Lockdown plus Bildung

Heise, der auch Mitglied im von Scheeres' initiierten Hygienebeirat ist, forderte deshalb: „Wenn es zu der Verlängerung der Ferien kommt, dann wollen wir Lockdown plus Bildung und dass es dann ganz klar Aufgaben und schulisch angeleitetes Lernen zu Hause gibt mit entsprechender Vorbereitung und Kontakthalten durch die Lehrkräfte.“

Gegen eine weitere Ferienwoche ohne jedes Lernen spricht aus Heises Sicht auch, dass dadurch das Infektionsrisiko für die Kinder steigen könnte – wenn sie in der freien Zeit mehr Kontakte zu anderen haben.

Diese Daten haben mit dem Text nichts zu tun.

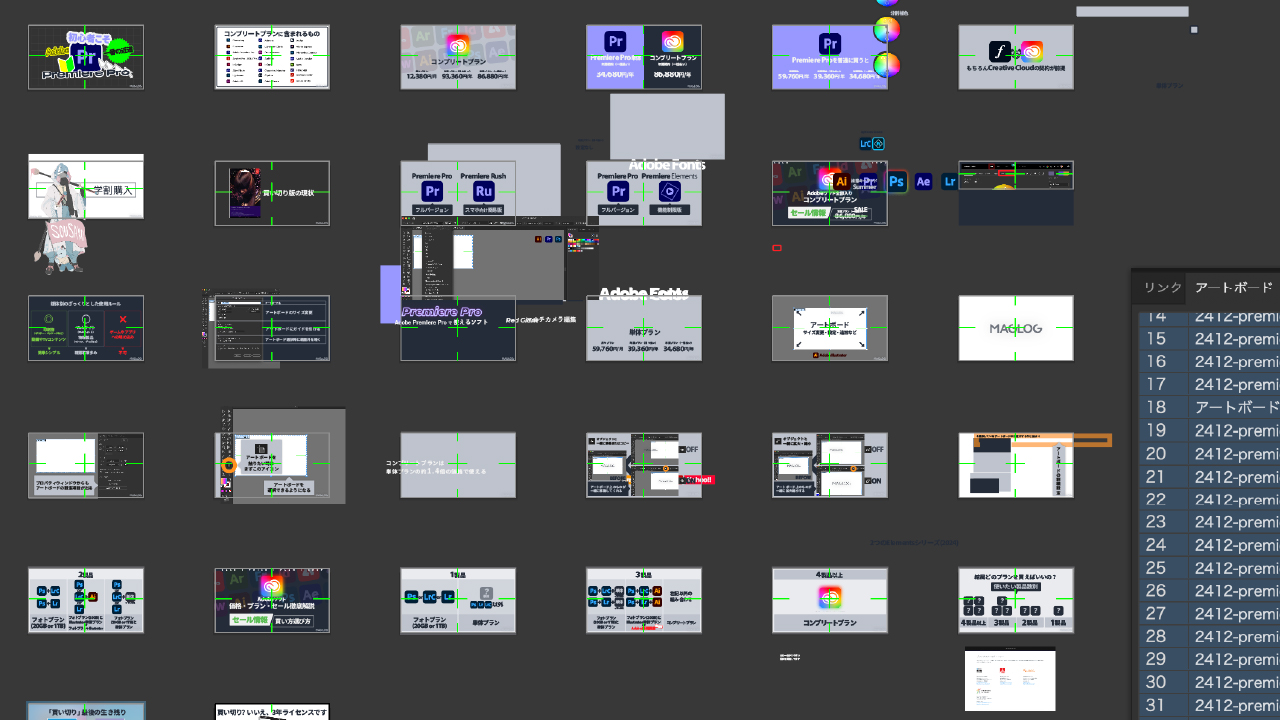Image resolution: width=1280 pixels, height=720 pixels.
Task: Switch to the アートボード tab
Action: [1234, 288]
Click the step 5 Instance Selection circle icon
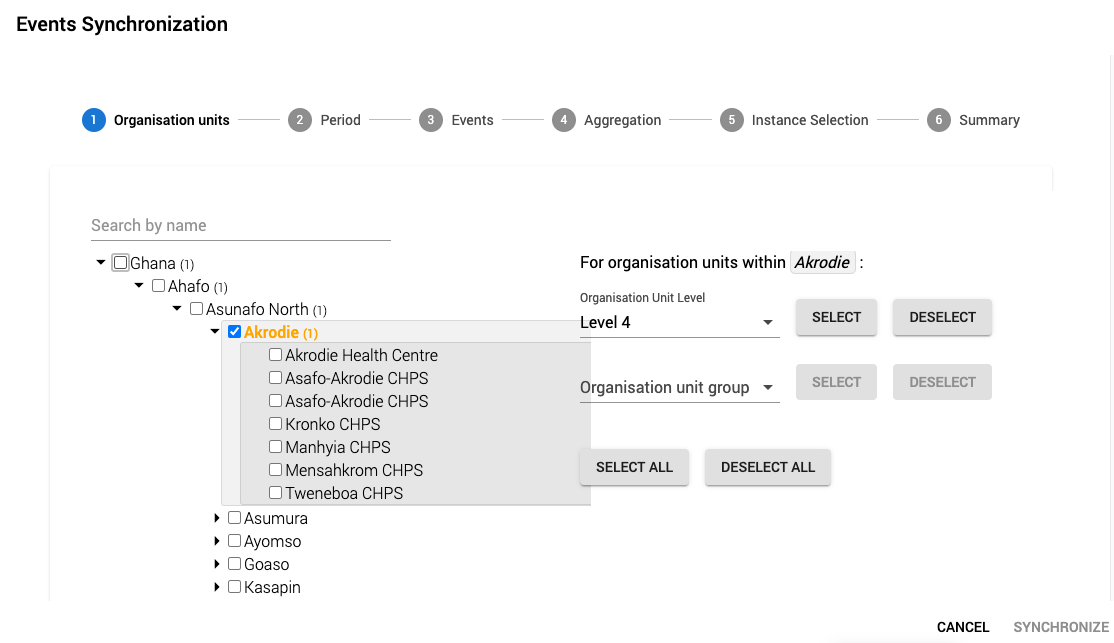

Die Überlegung, anschließend an weiterführenden Schulen eine Woche Hybridunterricht zu erlauben, sieht Heise skeptisch. „Einige Schulen machen A-B-Wochen“, so der Elternvertreter – wechseln also im Wochenrhythmus zwischen Unterricht in der Schule und Lernen zu Hause. Da stelle sich die Frage, ob es nicht besser sei, mit dem Hybridunterricht gleich nach den regulären Ferien zu beginnen – und ihn zwei Wochen lang anzubieten.

Computer für sozial benachteiligte Schüler

Voraussetzung für den Hybridunterricht ist in jedem Fall, dass zu Hause die nötige Technik für digitalen Unterricht vorhanden ist. Bildungssenatorin Scheeres übergab am Mittwoch am Oberstufenzentrum Informations- und Medizintechnik in Berlin-Britz die ersten 67 von 41.610 neuen Tablets, mit denen Berliner Schüler besser durch die Corona-Pandemie kommen sollen. Die übrigen Geräte sollen in den kommenden Wochen ausgegeben werden. Sie sind für sozial benachteiligte Jugendliche gedacht und sollen ihnen das schulisch angeleitete Lernen zu Hause ermöglichen.